Your Easy to Understand Guide to Steemit’s Next Hard Fork scheduled for 2017-07-26T15:00:00 UTC (11:00:00 EDT)

in #steemit8 years ago

So if you are anything like me: new to #steemit and new to cryptocurrencies, you have probably heard a ton about different “hard forks” that have been happening.

Fork

Up until now it has had to do with Ethereum, the DAO or some other cryptocurrency you don’t care about because you don’t have it.

Well that is about to change.

Steem 0.12.0 is scheduled for 2017-07-26T15:00:00 UTC (11:00:00 EDT)

And that means changes for YOU

You

Here is what is a “hand fork” anyways, what changes you should care about and what to do about it.

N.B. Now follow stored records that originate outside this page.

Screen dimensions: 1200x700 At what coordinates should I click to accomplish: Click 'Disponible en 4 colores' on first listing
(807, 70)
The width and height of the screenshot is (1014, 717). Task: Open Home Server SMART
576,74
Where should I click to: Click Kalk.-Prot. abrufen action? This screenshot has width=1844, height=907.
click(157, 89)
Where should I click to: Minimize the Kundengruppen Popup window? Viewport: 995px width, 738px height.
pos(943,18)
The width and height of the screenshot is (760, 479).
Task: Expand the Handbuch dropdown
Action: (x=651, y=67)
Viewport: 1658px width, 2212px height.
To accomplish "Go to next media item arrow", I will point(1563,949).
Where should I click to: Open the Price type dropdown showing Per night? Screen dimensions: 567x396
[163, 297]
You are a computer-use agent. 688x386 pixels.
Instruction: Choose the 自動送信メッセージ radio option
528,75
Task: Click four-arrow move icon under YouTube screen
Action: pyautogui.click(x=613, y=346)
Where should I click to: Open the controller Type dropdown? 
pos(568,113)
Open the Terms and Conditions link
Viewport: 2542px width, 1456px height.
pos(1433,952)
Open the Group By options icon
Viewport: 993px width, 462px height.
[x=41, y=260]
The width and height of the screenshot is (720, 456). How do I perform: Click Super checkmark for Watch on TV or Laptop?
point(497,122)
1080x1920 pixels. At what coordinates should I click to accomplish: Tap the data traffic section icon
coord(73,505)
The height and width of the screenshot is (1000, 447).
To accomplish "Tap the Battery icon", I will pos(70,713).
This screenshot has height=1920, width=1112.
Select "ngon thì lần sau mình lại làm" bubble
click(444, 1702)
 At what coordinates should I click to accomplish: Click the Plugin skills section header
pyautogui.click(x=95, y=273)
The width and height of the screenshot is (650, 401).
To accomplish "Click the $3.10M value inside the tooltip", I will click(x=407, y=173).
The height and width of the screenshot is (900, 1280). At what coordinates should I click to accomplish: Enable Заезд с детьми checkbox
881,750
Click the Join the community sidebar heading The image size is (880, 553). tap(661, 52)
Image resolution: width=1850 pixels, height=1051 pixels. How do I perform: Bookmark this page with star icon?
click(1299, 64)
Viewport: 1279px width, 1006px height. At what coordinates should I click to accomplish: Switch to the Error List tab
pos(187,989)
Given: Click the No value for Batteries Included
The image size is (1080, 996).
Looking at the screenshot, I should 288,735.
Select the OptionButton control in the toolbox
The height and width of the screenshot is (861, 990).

First for us new to this world of crypto introduced to us by Steemit

In the terms related to #Bitcon, another popular cryptocurrency you may have heard of, the definition of “hard fork” is: A permanent divergence in the the block chain, commonly occurs when non-upgraded nodes can’t validate blocks created by upgraded nodes that follow newer consensus rules.

Uh what?

Basically a “hard fork” is a change in the behind the scenes part of how things work, in this case it is mostly how Steemit root comment payouts work.

Michael Vandeberg had this info found on GitHub:

Issue #176

Each root level comment has a reward weight which impacts the end payout of the post. We are targeting 4 posts in 24 hours. Your first 4 posts in 24 hours will not be penalized. After that, they weight is decreased from 100% based on your average posting frequency. Having a frequency just barely higher than 1 every 6 hours will have very little impact, while spamming will be penalized heavily. This change is aimed to increase the quality of content at the cost of quantity.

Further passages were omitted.